Despite ongoing policy shifts from Donald Trump, investors are showing optimism, largely due to anticipated tax cuts and the perception of strong market support from the US President. While tariffs remain elevated, markets seem to have absorbed their impact. The anticipation of tax cuts next year is expected to provide a significant fiscal stimulus, further bolstering investor confidence. Last week’s interest rate cut by the US Federal Reserve, despite Trump’s persistent pressure on Chairman Jerome Powell, has also contributed to this sentiment.
Bank of America strategist Michael Hartnett describes the situation as a “run it hot” approach, suggesting an implicit guarantee that the economy and stocks are too big to fail. This perspective appears to resonate with investors, as evidenced by substantial inflows into global and US stocks last week, marking the largest since December of last year.
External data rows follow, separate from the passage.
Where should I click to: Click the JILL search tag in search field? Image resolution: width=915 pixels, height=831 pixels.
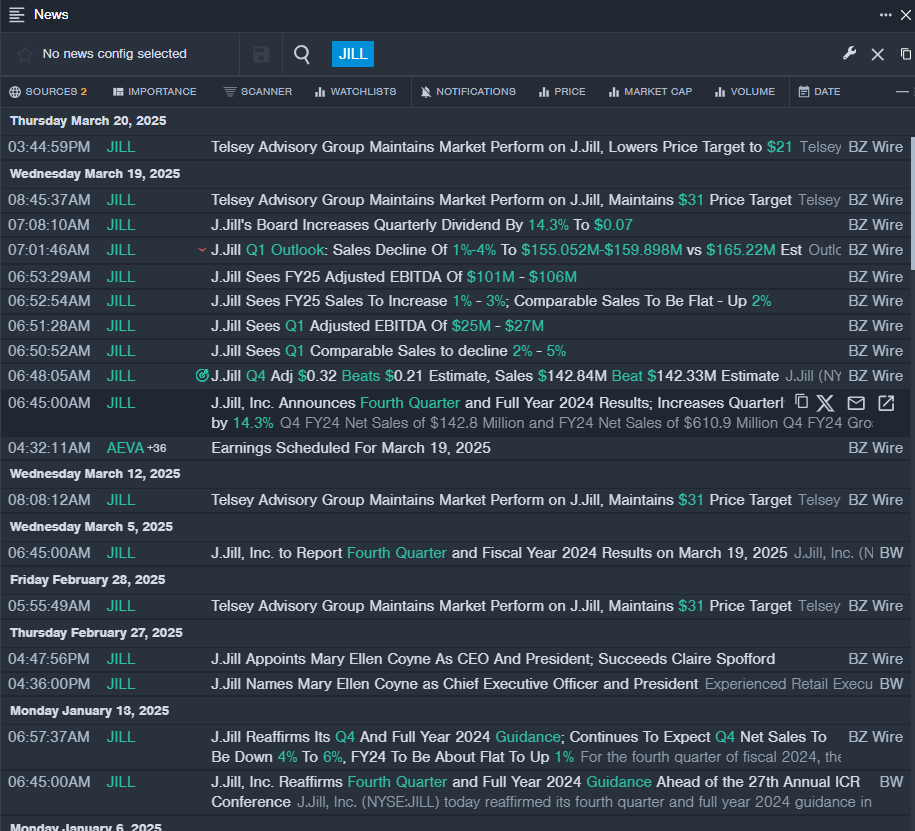pyautogui.click(x=352, y=54)
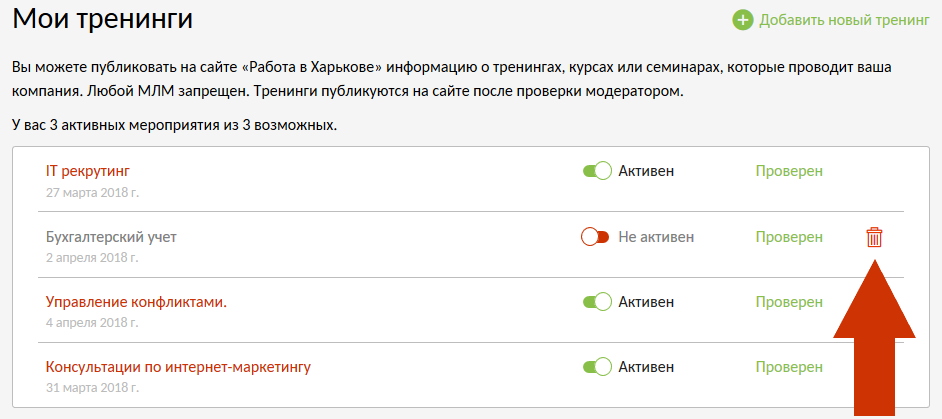Click Проверен status of Бухгалтерский учет
942x419 pixels.
coord(789,237)
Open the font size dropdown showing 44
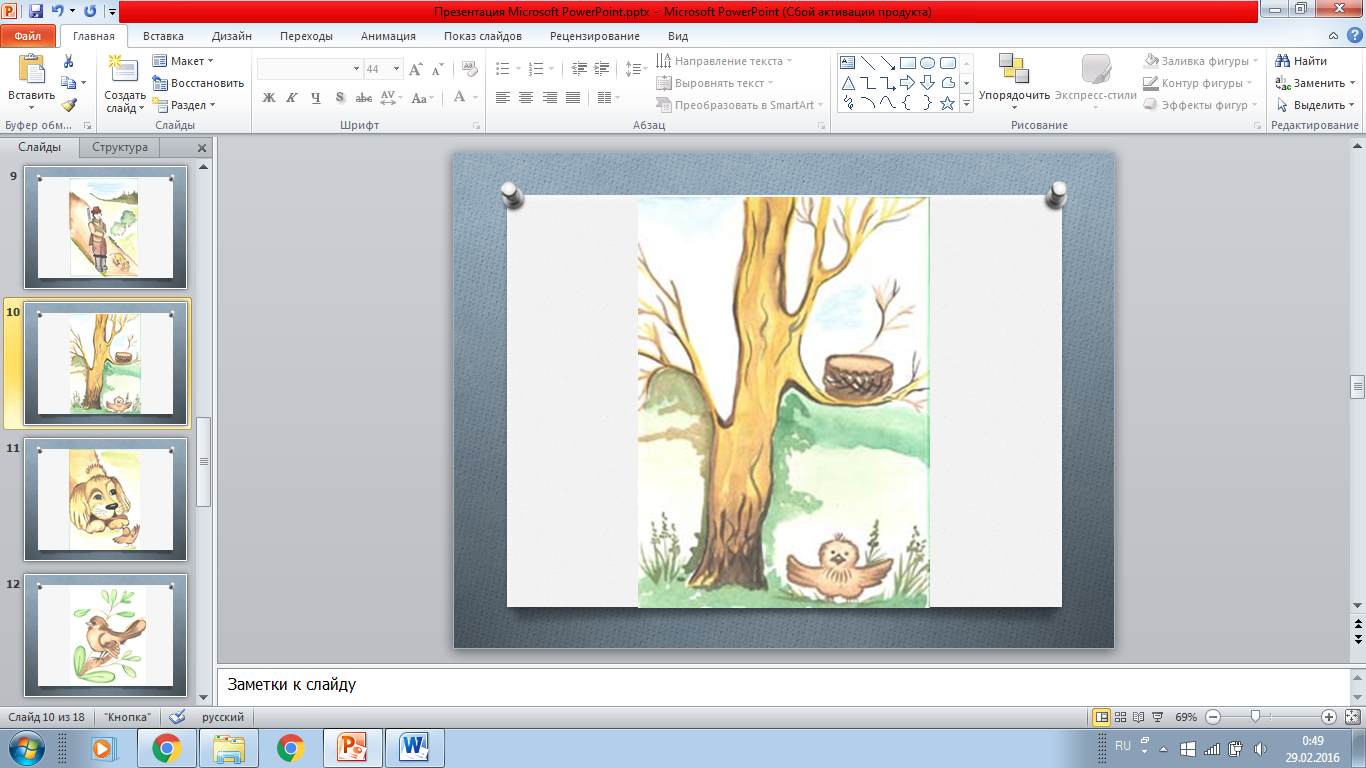The width and height of the screenshot is (1366, 768). [x=397, y=69]
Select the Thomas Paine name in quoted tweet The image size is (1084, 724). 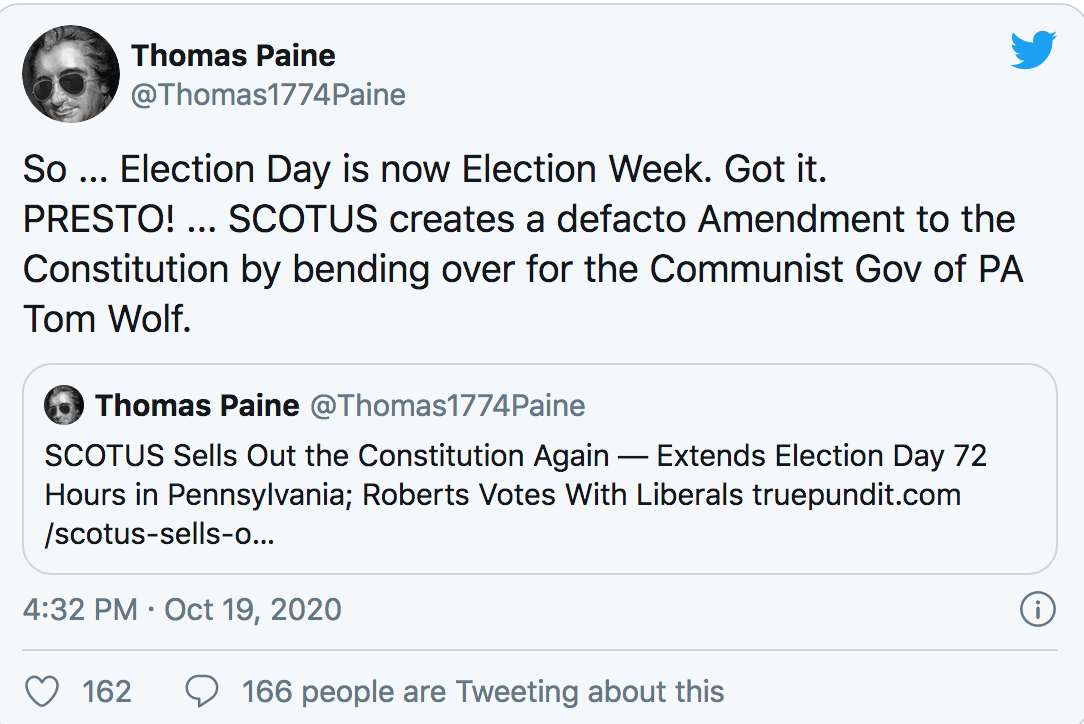coord(197,405)
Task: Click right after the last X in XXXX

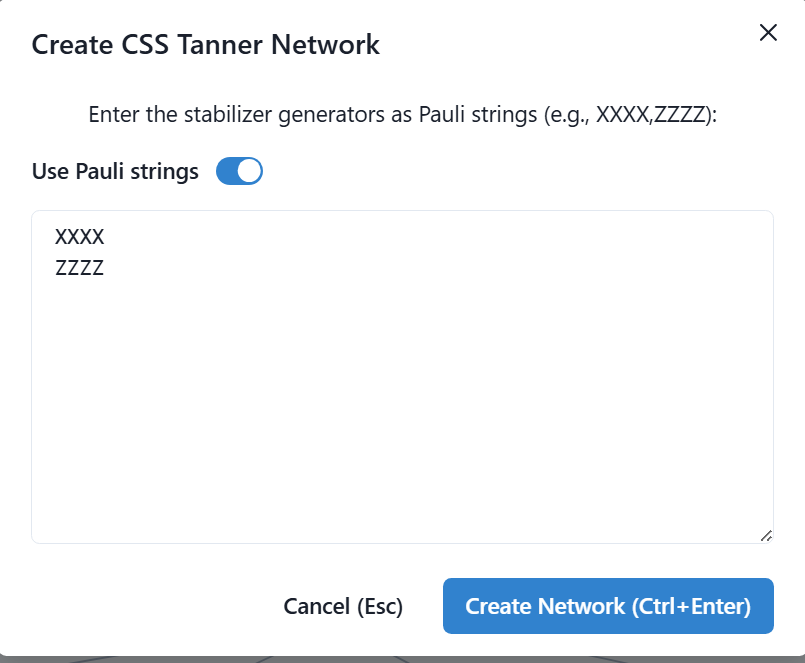Action: coord(105,237)
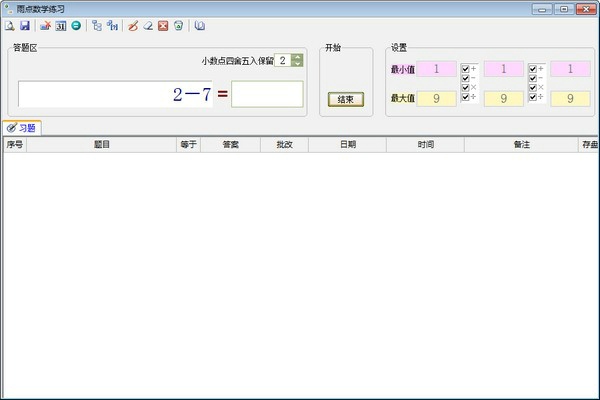Click the answer input box after equals sign
The image size is (600, 400).
pos(267,94)
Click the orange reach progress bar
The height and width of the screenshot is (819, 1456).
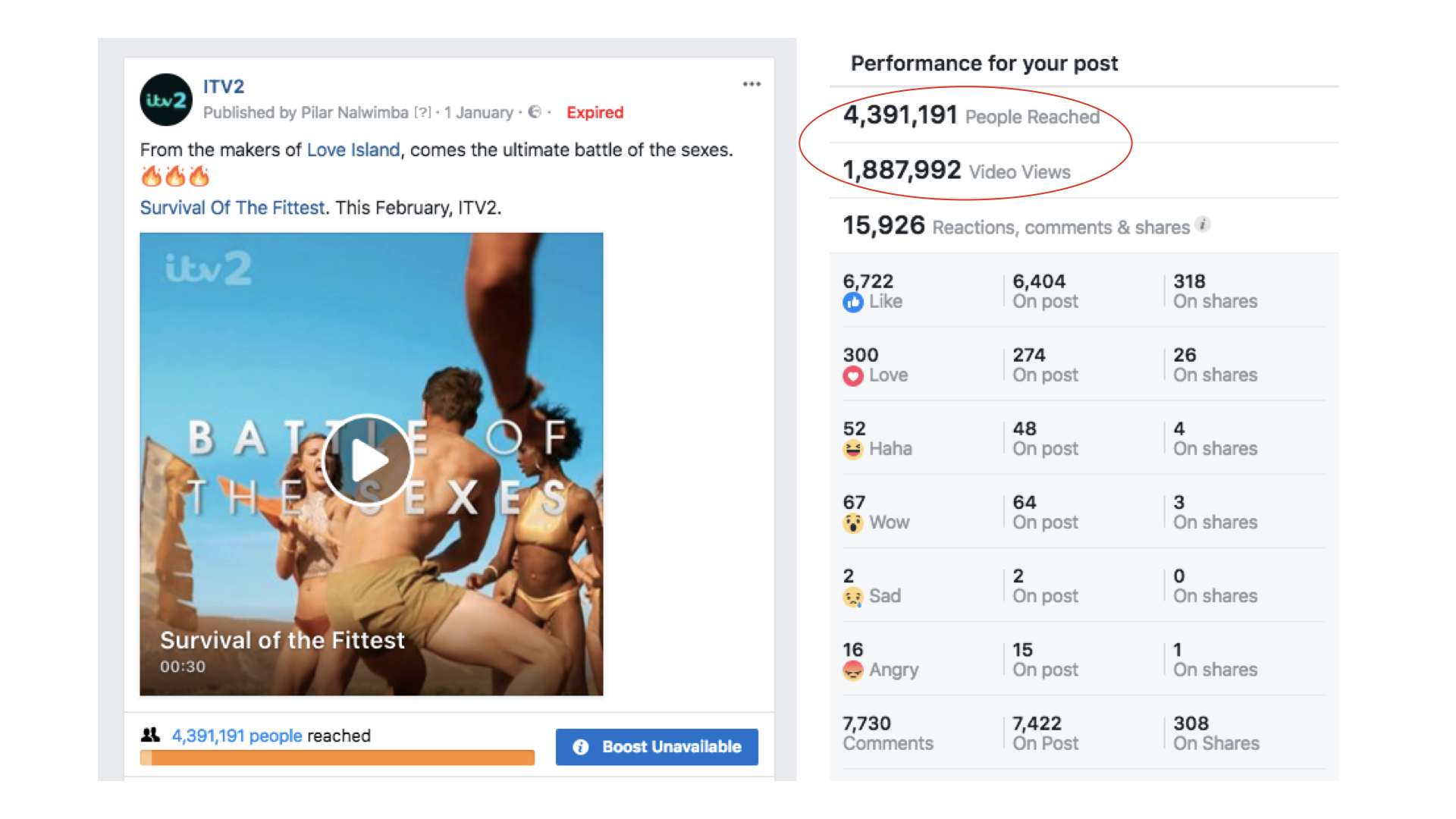[337, 757]

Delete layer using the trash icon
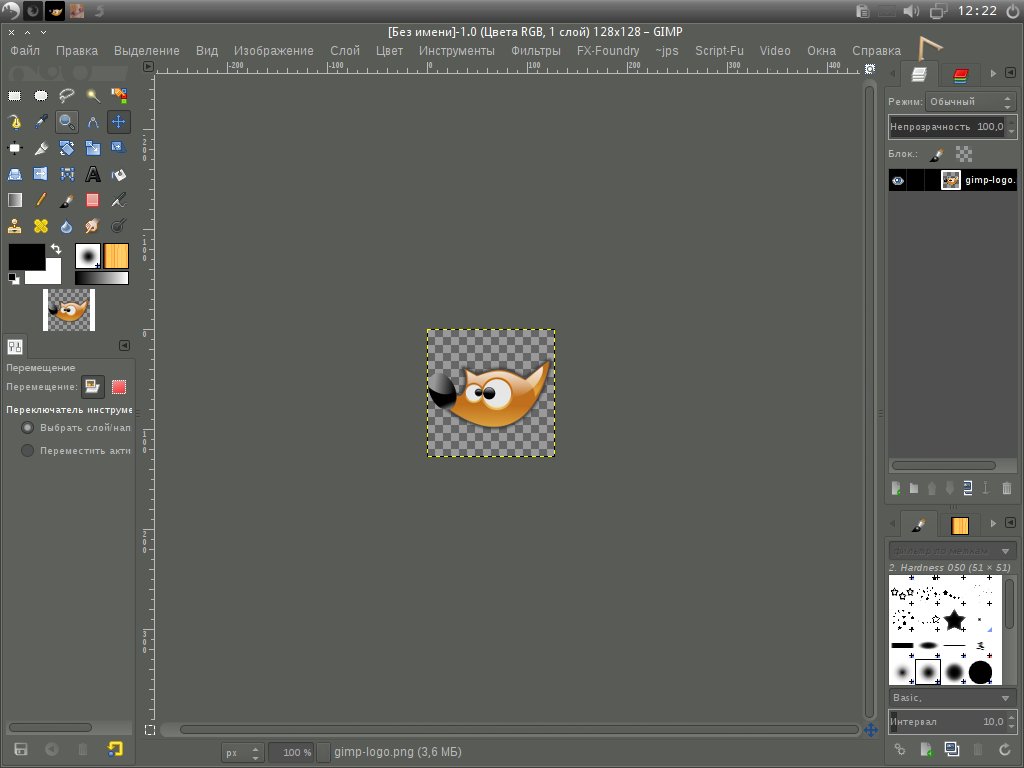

According to Bank of America’s research, $US68.4 billion flowed into global stocks and $US57.7 billion went into US stocks.
This strategy carries inherent risks, particularly the potential for creating an asset bubble. Hartnett acknowledges this danger but advises investors to consider undervalued sectors such as small caps and rate-sensitive areas like real estate investment trusts and biotech. He also places the current market within a historical context of equity bubbles, noting that while gains have been significant, there may still be room for further expansion. Since the lows of March 2023, stocks are up 223 per cent.
The potential for higher spending leading to increased inflation remains a concern. With US household wealth having risen significantly this year, there’s ample capacity for spending, potentially triggering a second wave of inflation. The White House may then resort to pressuring sectors like pharmaceuticals and utilities to control prices, which could add another layer of complexity to the economic landscape.